Chers amis, en cette fin d’année, ces paroles du poète syrien Mohammed al-Maghout me hantent : « La joie n’est pas mon métier ! » L’une des raisons est que je n’arrête pas de penser à un autre poète, le Palestinien Ashraf Fayad, condamné à huit ans de prison en Arabie Saoudite. Alors qu’il devait être libéré il y a plus d’un mois, il reste toujours incarcéré au mépris de ses droits les plus élémentaires. Je dois dire que j’ai remué ciel et terre depuis des années pour attirer l’attention sur le scandale de son emprisonnement et pour exiger sa libération. Sans résultat, hélas ! Je ne veux incriminer ici personne pour la mollesse de la mobilisation en sa faveur, atteignant l’indifférence notamment dans le monde arabe, y compris dans les milieux palestiniens influents. J’exprime simplement mon indignation et ma grande tristesse de voir abandonné un homme qui n’a eu pour seul tort que d’exercer son parler vrai de poète. En vous livrant le poème qui va suivre (écrit récemment), j’essaie de partager avec vous ces sentiments et j’aspire à cette consolation que la poésie peut parfois nous apporter
:J’ai un ami en prison.
Je pense à lui tous les jours et souvent me perds… dans ses pensées
Est-ce bien lui qui, le soir après l’extinction des lumières s’allonge sur sa paillasse ou est-ce moi ?
De lui ou de moi qui déambule,
hagard dans la cour de promenade mange sa pitance sans appétit retient ses larmes en écrivant des lettres à sa bien-aimée ?

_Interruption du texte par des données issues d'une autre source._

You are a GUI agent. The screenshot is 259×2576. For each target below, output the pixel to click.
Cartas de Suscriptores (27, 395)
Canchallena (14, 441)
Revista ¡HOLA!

Mon ami a été condamné pour “apostasie” : un livre où imprudent comme tout poète qui se respecte il a fait peu cas de la censure et de l’autocensure. Des propos assez libres sur la religion tenus dans un café et rapportés par un voisin de table très très intéressé Il a passé maintenant sept années en prison et il lui en reste une à purge la plus dure si j’en juge d’après mon expérience en la matière. Sa peine ayant été assortie de huit cents coups de fouet il en a reçu plus des deux tiers et devra recevoir le reste avant son élargissement. Mon ami n’a pas toujours le moral, Il a dépassé le stade de la colère noire puis froide. C’est qu’il ne sait plus dans quel monde il vit et se sent exilé au sein de l’humanité. Dans l’étau de laideur où il étouffe comment peut-il continuer à caresser de la beauté ne serait-ce que l’idée ? Sa solitude est plus tyrannique que celle de l’incommensurable désert qui l’entoure. J’ai un ami en prison et je pense à lui aujourd’hui comme les autres jours.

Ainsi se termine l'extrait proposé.